▸ **TASK STATEMENT**:
Transcribe the lines below exactly, beginning with the line that holds "Click the Ethereum icon beside price 0.2" and ending with the final line, both included. Pictures are to be left out.

Start of EXERCISE DATA

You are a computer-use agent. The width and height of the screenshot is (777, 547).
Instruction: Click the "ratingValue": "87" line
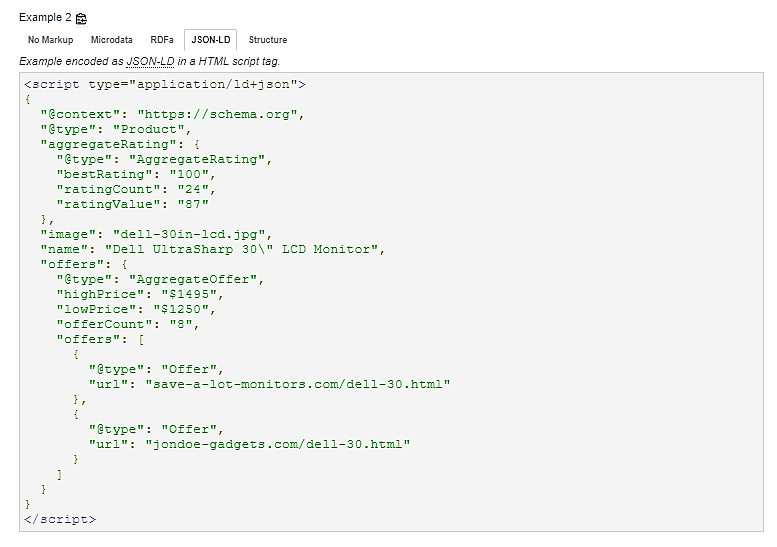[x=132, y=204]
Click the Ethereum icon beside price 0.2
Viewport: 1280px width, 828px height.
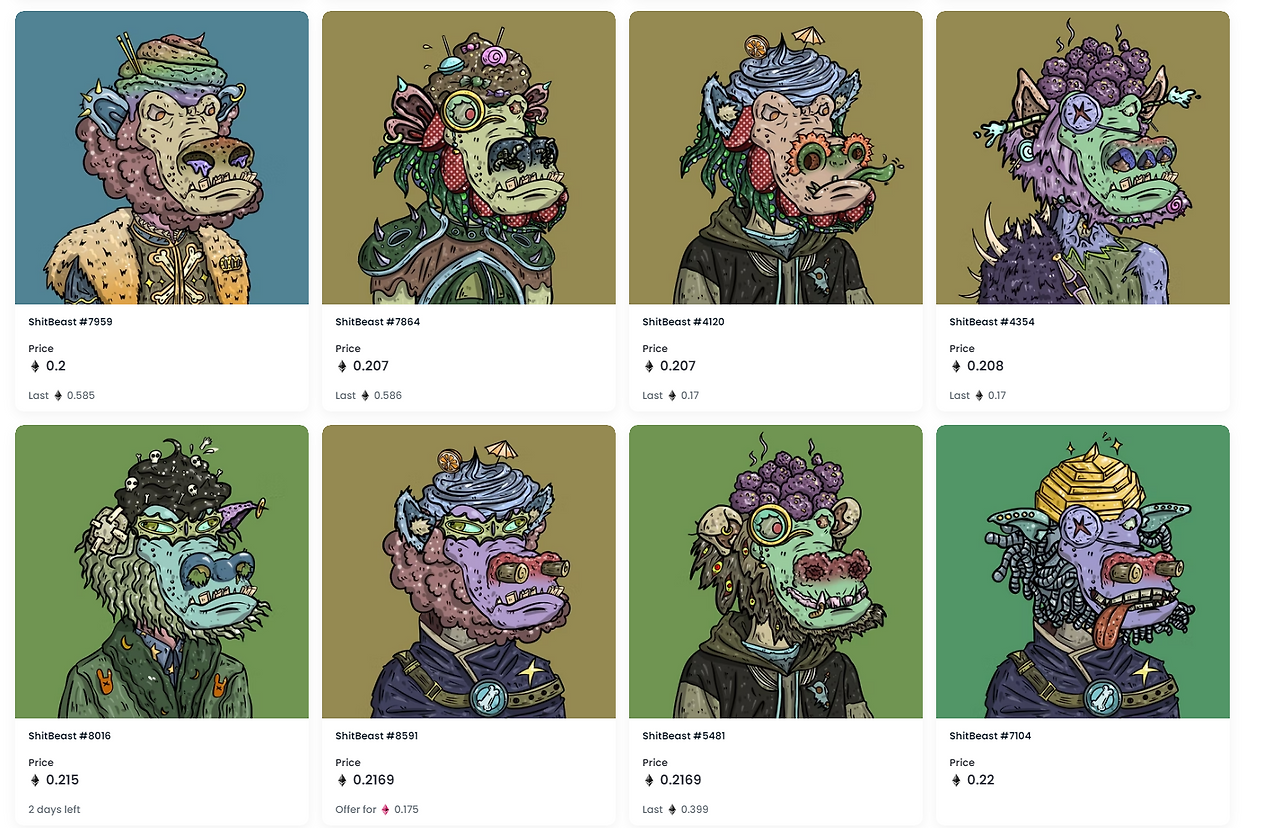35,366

End of EXERCISE DATA

▸ **TASK SOLUTION**:
Click the Ethereum icon beside price 0.2
Viewport: 1280px width, 828px height.
35,366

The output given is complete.